▶ Excerpts from a dataset:
▼
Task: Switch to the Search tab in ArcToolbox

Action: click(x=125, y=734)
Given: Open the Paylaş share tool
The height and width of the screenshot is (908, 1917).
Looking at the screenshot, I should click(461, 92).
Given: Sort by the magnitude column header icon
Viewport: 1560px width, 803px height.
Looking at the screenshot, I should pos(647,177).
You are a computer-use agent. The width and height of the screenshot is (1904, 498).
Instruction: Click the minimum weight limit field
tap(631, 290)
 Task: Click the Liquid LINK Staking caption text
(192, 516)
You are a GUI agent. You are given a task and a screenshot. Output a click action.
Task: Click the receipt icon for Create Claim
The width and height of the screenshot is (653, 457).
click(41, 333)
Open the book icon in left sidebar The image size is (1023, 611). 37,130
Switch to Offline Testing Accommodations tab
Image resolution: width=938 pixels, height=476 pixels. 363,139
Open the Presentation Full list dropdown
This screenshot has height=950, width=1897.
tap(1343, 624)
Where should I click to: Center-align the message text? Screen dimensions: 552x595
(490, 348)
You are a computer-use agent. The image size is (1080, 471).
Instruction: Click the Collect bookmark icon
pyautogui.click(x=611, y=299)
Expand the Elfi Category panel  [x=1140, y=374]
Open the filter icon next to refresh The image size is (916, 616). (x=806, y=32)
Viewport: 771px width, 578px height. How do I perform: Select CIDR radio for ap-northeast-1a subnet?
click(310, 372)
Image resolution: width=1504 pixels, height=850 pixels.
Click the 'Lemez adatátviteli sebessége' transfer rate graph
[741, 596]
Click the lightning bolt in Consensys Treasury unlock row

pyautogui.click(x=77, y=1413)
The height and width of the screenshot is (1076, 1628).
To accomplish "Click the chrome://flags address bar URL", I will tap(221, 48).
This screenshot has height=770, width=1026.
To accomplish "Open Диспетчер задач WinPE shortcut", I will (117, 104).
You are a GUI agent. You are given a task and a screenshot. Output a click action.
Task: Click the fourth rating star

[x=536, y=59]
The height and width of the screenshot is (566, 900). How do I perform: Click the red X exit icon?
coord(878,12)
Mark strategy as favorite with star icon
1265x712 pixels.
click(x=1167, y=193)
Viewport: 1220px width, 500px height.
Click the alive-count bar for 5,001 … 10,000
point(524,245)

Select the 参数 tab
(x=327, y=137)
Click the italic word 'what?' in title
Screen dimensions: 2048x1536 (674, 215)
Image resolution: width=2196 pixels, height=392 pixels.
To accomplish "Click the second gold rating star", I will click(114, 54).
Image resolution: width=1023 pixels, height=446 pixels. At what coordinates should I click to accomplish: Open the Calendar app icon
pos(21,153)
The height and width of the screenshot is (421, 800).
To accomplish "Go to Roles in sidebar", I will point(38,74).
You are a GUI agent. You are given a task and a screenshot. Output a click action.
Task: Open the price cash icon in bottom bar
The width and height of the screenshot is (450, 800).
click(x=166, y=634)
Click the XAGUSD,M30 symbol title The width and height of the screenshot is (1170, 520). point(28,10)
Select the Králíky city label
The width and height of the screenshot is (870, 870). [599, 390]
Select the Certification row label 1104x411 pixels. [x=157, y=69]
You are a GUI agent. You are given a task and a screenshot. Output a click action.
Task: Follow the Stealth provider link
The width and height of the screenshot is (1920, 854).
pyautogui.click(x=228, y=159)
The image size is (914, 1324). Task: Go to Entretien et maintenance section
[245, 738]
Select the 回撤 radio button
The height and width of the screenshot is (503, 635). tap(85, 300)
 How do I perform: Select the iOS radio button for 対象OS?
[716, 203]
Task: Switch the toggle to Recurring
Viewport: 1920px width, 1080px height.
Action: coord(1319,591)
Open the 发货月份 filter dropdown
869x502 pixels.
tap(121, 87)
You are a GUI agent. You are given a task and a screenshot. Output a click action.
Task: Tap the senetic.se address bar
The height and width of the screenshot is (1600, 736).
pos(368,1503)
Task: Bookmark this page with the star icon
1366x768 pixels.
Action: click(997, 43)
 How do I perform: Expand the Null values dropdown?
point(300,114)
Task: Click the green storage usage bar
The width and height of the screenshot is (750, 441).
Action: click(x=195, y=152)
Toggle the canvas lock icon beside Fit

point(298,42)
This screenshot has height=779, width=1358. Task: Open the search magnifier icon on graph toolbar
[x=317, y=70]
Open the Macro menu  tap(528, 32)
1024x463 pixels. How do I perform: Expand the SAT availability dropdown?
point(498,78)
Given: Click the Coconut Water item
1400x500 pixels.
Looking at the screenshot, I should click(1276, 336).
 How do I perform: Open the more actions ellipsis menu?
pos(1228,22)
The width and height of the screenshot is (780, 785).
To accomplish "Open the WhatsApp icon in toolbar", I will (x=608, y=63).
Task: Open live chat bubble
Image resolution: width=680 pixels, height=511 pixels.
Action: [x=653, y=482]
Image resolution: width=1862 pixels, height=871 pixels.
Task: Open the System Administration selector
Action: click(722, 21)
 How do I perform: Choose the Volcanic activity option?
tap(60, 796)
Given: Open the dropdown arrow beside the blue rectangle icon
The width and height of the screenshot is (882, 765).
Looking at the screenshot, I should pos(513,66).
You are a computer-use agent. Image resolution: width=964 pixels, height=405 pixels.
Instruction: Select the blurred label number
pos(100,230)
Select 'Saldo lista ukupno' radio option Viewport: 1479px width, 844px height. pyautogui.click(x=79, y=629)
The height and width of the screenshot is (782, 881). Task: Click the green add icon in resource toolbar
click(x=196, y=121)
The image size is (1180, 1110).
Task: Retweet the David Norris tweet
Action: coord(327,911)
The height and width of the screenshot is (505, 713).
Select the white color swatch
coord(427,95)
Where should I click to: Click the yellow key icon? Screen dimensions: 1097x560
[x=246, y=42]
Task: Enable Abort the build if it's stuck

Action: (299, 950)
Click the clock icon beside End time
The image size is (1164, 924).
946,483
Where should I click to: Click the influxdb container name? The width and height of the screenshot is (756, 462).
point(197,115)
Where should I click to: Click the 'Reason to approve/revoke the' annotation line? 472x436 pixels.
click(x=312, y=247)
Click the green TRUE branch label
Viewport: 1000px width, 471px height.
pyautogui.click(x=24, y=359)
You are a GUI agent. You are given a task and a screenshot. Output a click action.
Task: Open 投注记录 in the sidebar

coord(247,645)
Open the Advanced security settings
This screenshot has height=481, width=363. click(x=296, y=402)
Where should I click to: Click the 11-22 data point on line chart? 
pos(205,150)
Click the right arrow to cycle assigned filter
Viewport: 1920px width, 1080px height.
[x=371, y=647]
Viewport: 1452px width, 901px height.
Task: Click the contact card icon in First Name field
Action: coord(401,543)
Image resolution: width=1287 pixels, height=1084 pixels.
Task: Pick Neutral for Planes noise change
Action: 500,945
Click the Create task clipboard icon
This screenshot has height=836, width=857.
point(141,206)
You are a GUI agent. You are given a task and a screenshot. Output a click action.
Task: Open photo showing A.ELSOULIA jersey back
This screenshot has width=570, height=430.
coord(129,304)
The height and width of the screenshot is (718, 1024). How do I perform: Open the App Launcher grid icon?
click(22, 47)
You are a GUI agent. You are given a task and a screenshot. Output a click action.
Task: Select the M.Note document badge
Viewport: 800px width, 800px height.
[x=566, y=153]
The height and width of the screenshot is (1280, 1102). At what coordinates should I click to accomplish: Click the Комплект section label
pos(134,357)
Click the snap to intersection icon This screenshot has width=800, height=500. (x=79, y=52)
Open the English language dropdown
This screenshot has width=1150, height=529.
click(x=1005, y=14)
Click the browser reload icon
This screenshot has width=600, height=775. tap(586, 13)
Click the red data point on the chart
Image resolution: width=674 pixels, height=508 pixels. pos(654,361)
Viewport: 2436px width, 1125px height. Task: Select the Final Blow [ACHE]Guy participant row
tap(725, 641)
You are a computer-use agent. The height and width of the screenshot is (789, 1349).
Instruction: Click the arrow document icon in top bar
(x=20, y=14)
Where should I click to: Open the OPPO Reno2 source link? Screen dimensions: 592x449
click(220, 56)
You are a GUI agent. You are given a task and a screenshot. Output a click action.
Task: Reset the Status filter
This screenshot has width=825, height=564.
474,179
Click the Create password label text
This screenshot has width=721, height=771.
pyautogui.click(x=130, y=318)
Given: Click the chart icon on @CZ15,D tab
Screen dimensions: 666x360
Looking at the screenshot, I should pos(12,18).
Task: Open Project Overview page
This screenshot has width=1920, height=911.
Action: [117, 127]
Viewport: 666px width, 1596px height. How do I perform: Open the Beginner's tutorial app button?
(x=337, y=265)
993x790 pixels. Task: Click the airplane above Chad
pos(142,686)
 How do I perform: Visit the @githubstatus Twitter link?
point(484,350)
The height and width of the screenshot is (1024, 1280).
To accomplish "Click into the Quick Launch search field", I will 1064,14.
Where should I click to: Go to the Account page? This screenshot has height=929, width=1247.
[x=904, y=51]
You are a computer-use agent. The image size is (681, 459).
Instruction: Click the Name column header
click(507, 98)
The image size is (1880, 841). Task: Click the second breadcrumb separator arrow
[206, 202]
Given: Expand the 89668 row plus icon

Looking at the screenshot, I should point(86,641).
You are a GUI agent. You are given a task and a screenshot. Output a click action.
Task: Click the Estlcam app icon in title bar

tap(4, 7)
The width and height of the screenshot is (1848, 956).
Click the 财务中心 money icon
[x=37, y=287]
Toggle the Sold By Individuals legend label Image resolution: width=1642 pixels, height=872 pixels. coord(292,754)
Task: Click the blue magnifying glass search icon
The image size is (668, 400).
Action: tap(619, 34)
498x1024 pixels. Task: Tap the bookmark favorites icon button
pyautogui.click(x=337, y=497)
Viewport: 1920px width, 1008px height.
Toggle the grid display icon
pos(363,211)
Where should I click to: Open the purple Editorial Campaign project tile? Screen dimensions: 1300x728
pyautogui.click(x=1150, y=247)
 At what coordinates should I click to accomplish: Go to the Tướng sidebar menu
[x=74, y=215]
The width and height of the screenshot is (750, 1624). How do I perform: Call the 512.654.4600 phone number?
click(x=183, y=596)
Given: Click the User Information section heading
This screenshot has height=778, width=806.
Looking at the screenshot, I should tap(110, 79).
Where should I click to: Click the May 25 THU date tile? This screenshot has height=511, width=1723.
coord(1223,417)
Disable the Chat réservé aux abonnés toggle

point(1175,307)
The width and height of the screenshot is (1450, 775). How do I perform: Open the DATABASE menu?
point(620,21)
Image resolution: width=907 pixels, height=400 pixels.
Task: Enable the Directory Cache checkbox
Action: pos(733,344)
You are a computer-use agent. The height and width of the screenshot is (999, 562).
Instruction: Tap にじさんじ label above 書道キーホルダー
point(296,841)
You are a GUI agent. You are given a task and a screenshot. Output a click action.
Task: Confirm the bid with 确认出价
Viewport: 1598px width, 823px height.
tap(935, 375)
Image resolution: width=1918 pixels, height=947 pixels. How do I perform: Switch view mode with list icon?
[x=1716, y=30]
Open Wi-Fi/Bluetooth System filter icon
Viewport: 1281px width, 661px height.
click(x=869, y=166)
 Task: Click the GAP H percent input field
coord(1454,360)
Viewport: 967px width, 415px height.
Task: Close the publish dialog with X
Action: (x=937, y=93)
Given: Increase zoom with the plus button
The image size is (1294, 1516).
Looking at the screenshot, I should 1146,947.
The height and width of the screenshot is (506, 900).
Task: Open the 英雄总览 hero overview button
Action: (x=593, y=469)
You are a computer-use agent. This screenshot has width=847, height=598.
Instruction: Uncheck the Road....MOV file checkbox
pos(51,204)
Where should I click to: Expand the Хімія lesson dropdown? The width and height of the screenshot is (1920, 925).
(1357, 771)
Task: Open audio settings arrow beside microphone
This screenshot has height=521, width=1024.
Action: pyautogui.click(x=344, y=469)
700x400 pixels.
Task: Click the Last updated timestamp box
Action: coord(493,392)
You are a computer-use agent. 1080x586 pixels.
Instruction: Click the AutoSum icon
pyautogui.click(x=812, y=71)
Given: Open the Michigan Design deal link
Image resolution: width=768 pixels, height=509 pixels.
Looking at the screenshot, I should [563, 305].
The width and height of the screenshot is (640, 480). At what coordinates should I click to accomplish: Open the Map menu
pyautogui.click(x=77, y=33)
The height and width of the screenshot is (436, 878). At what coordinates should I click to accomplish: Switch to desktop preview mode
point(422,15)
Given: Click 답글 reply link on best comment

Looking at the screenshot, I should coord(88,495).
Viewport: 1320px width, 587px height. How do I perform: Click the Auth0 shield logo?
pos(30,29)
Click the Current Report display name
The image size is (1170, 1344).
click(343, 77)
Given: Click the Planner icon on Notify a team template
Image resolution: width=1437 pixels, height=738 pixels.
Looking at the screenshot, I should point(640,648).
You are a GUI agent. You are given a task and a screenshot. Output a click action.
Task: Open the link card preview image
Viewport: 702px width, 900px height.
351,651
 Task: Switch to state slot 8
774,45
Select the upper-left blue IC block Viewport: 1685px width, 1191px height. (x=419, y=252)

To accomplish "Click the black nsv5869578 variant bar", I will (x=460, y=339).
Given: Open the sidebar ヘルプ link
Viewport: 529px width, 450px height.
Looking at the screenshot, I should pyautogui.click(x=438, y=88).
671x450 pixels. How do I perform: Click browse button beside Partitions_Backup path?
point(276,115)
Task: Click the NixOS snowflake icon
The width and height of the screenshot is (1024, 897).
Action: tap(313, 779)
▲
▶ BRIEF: Read through the entries and copy each line in which "left" appears.

▶ WRITTEN SOLUTION:
Open the book icon in left sidebar The image size is (1023, 611). 37,130
Select the upper-left blue IC block Viewport: 1685px width, 1191px height. (x=419, y=252)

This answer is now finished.